The development of the EV and charging station market is highly dependent on policy decisions and regulations. If governments were to reduce their subsidies or change EV regulations, this could have a negative impact on the charging station market and thus on ChargePoint.
https://www.youtube.com/watch?v=yT87Eh6qDi8
Another risk is economic instability. If there is an economic recession, customers could reduce their investment in EVs and charging stations, which could lead to a reduction in the company's revenues.
But there's one big BUT - the company's financial health.
ChargePoint Holdings $CHPT also just released its Q4 results.
Although ChargePoint is projected to record nearly 98% revenue growth for FY23(at least that's the consensus outlook), its adjusted gross margin is expected to be around 19%. ChargePoint recently announced a partnership with Stem, a company known for its AI-driven energy solutions. The partnership will therefore allow ChargePoint to leverage Stem's battery storage system to reduce the operating costs of its EV charging infrastructure. It is therefore intended to accelerate the adoption rate of ChargePoint's platform solutions and support its growth.
However, investors need to note that the US government's federal funding requirements could face structural challenges from July 2024. Accordingly, the cost of US-made charger components must be at least 55% or the project will not be eligible for federal funding. Thus, while US government support should help accelerate the goal of building 500,000 charging stations by 2030, it could also lead to increased costs.

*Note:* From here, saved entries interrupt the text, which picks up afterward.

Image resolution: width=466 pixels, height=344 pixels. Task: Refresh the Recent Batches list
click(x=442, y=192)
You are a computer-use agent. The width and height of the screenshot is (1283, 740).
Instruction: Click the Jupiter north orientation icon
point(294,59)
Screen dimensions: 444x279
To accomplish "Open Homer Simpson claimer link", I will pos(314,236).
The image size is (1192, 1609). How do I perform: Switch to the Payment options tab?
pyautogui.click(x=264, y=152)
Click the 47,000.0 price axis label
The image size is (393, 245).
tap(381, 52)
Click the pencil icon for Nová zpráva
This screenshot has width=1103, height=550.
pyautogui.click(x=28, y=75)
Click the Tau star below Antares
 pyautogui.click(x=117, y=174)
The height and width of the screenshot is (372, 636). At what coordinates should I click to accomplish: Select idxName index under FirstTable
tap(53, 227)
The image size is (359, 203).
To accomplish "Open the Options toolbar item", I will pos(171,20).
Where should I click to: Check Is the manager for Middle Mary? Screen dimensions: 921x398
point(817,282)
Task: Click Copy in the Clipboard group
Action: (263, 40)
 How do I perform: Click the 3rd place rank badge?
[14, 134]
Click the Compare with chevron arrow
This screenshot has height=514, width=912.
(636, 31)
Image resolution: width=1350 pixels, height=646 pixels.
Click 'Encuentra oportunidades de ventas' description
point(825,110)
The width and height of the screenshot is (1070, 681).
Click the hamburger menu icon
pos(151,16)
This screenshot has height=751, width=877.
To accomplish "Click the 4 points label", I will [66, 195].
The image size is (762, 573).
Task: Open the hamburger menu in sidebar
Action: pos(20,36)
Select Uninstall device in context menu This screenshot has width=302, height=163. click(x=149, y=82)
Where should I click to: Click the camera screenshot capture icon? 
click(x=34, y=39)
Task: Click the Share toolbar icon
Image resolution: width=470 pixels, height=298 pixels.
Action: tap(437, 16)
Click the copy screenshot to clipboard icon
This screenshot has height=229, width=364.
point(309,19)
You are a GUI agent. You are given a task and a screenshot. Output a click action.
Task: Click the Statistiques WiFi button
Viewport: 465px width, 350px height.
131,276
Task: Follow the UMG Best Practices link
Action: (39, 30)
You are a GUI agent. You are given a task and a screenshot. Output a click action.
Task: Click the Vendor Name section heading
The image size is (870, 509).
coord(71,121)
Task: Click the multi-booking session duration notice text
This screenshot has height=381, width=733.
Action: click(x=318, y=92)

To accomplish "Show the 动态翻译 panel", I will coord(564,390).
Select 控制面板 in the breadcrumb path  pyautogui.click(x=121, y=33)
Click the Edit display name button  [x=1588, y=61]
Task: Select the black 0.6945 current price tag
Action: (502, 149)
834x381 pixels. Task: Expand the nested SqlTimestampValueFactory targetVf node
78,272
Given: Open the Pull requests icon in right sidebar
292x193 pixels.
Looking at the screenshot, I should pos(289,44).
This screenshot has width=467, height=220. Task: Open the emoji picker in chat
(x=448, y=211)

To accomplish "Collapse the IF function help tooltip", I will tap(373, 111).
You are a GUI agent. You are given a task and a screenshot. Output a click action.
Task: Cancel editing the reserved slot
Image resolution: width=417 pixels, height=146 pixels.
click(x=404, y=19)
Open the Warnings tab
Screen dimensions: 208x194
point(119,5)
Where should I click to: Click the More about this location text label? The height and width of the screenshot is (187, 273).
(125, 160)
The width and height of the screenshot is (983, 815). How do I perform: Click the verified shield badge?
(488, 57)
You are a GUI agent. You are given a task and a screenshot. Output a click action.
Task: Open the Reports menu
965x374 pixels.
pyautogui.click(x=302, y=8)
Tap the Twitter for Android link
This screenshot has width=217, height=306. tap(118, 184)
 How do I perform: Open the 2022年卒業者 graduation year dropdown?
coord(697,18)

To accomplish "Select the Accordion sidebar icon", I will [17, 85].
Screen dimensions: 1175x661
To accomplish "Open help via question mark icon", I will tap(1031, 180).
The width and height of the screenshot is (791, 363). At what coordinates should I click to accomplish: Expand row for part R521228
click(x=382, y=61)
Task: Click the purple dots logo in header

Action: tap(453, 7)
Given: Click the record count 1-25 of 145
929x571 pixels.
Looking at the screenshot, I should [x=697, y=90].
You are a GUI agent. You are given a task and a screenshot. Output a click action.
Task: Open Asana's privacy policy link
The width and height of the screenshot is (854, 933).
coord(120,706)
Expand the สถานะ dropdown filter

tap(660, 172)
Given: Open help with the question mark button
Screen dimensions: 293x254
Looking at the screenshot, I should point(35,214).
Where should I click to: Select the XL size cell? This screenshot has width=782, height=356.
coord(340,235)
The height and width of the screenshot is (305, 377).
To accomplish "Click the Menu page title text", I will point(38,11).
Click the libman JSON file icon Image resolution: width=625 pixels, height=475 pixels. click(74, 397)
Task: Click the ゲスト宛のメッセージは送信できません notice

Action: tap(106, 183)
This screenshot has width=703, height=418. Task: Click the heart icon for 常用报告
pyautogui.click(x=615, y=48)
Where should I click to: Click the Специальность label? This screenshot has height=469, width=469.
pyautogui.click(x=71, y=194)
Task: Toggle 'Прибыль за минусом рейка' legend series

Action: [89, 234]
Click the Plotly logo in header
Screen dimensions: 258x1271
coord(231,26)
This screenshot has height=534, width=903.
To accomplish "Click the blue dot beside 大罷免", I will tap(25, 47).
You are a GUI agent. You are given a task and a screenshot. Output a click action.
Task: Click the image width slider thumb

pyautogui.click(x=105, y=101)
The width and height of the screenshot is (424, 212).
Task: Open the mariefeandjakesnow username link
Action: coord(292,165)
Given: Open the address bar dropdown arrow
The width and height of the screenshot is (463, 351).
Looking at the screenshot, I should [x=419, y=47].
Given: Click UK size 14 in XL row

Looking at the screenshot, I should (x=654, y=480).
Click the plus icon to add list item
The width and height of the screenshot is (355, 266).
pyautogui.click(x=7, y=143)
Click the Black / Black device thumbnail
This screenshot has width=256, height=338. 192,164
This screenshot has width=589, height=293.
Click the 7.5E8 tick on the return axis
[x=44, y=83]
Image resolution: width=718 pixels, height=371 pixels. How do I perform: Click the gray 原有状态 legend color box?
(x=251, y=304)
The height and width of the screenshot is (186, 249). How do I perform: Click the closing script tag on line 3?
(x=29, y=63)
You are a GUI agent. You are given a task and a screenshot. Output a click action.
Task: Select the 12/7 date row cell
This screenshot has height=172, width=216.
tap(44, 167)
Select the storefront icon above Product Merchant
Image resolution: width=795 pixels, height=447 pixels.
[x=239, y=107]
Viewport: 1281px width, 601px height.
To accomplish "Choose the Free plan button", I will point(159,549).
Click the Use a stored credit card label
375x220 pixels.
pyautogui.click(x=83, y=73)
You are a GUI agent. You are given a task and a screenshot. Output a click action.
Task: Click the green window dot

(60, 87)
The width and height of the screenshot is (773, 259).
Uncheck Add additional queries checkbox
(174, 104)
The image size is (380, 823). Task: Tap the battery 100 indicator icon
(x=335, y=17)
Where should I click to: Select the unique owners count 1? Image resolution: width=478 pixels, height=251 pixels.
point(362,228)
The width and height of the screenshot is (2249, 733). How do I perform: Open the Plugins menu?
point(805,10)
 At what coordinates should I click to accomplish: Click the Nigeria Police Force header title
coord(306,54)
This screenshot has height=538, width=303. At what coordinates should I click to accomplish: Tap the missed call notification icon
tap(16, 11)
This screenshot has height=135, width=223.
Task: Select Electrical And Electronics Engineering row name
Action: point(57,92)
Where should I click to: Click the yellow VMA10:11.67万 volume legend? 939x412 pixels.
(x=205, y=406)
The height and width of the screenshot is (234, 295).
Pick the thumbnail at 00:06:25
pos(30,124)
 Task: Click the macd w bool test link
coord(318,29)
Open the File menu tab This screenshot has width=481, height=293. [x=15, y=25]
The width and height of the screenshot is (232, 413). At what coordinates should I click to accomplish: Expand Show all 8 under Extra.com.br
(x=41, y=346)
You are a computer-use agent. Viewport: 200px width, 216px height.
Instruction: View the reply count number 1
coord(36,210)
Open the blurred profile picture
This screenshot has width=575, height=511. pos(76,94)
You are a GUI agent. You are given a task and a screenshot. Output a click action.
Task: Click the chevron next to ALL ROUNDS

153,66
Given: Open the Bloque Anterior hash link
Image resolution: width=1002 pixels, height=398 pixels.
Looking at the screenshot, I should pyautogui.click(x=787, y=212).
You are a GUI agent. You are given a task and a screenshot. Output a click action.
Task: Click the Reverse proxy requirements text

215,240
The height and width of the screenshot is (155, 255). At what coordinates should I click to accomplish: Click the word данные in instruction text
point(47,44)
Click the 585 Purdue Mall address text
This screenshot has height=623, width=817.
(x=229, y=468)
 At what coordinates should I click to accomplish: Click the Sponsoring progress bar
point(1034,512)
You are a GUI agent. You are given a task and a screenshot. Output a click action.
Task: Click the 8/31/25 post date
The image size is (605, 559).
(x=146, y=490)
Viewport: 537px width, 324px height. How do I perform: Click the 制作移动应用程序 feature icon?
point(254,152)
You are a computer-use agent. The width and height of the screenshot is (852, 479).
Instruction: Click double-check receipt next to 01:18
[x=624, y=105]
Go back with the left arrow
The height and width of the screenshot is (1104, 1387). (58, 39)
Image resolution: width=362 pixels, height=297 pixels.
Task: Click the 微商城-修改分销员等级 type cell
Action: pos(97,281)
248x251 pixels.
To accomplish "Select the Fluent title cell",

Analysts point out that the Inflation Reduction Act, or IRA, could lead to higher costs for consumers. As the Biden administration focuses on shifting manufacturing capacity for its EV supply chain, it appears that the cost of charging infrastructure could double because of the IRA.
Investors need to carefully assess when the swing to nice profitability for ChargePoint will occur. An unintended cost increase that delays its rollout could slow its profitability ramp-up and prolong the pain for investors, despite aggressive revenue growth projections.
Regardless, ChargePoint's secular growth drivers in the U.S. and Europe remain strong. U.S. EV volumes are expected to grow-electric vehicle sales are expected to rise to 1.8 million from 770,000 units in 2022.
The energy crisis in Europe has provided the impetus for the region to accelerate its clean energy ambitions. So the environment is constructive for ChargePoint. Despite this, Wall Street estimates suggest that ChargePoint's near 100% growth in FY23 is unlikely to be repeated in FY24. Even so, they are very positive for some reason. Personally, though, I've been waiting until the company demonstrates that it can be profitable.
Also, ChargePoint is projected to achieve 57% revenue growth and an adjusted operating margin of -32%. Analysts and investors are also likely watching management's comments and outlook on gross margin. Any hint of weakness will likely cause CHPT to be brought to its knees as it is maddeningly shorted. Generally the whole stock is rather speculative and most investors don't view it as anything long term.
Disclaimer: This is in no way an investment recommendation. This is purely my summary and analysis based on data from the internet and other sources. Investing in the financial markets is risky and everyone should invest based on their own decisions. I am just an amateur sharing my opinions.